The data START

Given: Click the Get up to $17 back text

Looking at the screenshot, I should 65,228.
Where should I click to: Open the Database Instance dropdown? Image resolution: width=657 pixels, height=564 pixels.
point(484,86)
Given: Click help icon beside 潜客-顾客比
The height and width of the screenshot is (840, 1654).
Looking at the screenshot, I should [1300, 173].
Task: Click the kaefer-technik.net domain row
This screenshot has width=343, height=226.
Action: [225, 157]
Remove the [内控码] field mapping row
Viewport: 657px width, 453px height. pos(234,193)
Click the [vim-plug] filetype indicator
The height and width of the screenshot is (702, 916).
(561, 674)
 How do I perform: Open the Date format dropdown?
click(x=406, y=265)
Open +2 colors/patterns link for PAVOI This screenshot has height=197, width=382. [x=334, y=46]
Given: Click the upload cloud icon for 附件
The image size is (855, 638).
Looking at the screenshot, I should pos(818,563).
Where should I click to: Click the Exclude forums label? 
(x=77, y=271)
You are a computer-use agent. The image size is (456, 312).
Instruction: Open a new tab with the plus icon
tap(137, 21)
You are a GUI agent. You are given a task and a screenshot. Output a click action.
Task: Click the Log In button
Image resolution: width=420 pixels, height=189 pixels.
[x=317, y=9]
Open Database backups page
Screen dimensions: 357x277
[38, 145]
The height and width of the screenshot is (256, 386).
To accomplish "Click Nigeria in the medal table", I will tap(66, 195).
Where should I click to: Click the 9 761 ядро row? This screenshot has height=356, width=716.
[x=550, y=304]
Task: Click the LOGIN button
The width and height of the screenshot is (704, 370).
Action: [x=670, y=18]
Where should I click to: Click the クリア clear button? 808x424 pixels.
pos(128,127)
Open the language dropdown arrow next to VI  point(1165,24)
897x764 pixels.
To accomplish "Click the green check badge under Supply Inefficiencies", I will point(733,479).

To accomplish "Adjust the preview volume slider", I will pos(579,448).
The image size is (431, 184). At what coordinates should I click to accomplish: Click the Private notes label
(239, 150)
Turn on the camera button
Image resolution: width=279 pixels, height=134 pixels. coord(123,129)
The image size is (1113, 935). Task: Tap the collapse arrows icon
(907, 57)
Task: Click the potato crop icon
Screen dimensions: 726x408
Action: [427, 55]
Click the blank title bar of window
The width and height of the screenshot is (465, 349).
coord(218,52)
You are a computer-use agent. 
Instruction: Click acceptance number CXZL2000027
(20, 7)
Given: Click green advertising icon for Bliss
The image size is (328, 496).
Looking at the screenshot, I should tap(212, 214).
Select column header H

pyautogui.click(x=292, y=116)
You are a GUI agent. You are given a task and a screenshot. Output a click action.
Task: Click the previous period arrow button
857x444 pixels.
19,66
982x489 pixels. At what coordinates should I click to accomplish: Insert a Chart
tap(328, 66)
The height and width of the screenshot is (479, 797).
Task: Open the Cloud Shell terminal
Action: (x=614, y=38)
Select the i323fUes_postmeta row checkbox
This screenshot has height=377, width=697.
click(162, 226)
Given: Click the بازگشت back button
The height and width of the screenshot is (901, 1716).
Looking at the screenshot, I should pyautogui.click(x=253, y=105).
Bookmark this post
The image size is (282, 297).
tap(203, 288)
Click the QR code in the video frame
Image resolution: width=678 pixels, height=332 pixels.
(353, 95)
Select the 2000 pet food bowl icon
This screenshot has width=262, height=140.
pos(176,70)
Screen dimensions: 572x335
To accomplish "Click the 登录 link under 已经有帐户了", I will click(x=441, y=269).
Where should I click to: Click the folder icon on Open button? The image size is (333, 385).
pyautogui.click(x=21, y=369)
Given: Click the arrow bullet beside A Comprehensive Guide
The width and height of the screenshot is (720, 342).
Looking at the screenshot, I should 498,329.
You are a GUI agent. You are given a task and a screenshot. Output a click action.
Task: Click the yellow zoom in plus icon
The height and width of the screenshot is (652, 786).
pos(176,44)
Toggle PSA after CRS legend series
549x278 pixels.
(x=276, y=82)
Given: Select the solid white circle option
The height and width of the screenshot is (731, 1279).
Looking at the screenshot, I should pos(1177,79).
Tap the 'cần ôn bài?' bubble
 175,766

The data END

### What the exercise asks:
When a line in the data contains "link", return it as written.

### Output for this task:
Open +2 colors/patterns link for PAVOI This screenshot has height=197, width=382. [x=334, y=46]
To accomplish "Click the 登录 link under 已经有帐户了", I will click(x=441, y=269).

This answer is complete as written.